Todd J. Mekles, a fourth-year student at St. George’s, was rejected by all 15 medical schools he applied to in the United States. He says he had a grade-point average of 3.93 from Emory University and a 30 on his Medical College Admission Test—just below the 31 average for entering medical-school students in the United States this year.
“I was upset that I had to leave my country, but Charles Modica is my hero for giving people like me, who deserve to be doctors, a chance,” Mr. Mekles says. Having worked with students from Weill-Cornell Medical College at New York Methodist, he believes his clinical experience is as closely supervised as any American program’s.
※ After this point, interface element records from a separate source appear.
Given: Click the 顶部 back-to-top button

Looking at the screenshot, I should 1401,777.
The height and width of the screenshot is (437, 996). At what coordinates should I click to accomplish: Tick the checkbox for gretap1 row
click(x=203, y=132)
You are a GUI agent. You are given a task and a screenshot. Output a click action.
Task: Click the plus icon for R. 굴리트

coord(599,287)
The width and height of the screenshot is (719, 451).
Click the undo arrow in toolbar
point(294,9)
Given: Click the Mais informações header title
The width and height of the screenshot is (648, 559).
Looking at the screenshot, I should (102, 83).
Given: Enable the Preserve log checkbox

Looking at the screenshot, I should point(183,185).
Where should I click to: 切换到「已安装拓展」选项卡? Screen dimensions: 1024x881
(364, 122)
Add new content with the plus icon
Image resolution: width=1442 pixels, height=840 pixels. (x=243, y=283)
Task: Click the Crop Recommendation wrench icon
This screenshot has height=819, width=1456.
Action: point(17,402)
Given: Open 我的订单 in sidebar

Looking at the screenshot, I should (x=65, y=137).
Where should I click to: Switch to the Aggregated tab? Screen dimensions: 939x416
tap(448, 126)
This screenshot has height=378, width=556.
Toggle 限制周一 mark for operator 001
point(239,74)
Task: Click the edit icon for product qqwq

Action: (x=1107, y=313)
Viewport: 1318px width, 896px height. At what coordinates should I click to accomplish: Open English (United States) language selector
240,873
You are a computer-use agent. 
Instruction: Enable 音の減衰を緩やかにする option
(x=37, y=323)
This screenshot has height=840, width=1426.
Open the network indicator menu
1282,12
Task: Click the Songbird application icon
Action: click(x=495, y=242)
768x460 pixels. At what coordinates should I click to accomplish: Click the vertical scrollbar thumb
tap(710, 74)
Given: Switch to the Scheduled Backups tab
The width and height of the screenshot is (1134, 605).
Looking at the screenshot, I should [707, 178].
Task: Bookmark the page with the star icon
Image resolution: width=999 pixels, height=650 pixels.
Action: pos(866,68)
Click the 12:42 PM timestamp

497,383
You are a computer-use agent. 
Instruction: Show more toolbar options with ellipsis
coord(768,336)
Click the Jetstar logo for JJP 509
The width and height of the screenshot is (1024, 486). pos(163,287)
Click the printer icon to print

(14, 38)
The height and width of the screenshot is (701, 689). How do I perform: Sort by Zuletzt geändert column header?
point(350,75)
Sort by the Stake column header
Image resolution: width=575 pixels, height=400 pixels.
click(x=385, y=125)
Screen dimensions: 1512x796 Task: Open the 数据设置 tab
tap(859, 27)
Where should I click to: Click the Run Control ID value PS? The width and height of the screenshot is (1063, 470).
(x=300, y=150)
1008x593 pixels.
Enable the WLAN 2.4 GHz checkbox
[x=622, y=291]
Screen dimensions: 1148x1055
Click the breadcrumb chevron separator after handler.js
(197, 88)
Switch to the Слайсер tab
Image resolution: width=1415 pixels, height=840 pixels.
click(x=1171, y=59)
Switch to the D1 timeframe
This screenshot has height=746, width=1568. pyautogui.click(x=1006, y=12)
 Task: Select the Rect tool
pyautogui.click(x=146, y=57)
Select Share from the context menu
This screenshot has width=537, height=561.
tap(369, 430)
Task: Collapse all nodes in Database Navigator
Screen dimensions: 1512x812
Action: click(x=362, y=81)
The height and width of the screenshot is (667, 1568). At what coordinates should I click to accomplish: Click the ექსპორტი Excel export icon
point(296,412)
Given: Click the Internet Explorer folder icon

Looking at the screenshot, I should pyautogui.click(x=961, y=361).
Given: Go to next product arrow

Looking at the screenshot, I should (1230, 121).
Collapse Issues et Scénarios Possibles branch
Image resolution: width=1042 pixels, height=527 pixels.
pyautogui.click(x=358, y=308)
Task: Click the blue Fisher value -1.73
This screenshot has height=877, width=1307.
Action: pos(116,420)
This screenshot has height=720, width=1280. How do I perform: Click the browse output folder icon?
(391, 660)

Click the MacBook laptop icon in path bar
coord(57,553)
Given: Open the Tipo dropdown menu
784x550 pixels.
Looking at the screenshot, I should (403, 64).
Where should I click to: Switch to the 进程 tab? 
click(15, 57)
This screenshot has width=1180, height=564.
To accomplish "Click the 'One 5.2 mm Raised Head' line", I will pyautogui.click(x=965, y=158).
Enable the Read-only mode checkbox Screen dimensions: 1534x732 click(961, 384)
“Students from St. George’s can run with the kids from Cornell or Einstein,” he says. “They have the utmost respect for us and don’t treat us any differently.”
Lumped Together
While many educators are less critical of established schools like St. George’s and Ross, critics often paint all offshore schools in an unflattering light. They point out that students from offshore schools tend to have lower grade-point averages and MCAT scores, if those scores are required at all.
The proliferation of medical schools in the Caribbean in recent years—now up to 55—has created headaches for schools like St. George’s. “They want to lump us all together, and I’m not going to let them do it,” Mr. Modica says. He welcomes the recent push to require a uniform accreditation process for foreign medical schools that train students in the United States.
Among the recommendations the New York State Board of Regents is considering is that it hold offshore schools to standards comparable to those set by the Liaison Committee on Medical Education, the main accreditor of American medical schools.
Schools that wanted to place their students in New York hospitals would have to be able to prove that they met clearly articulated standards.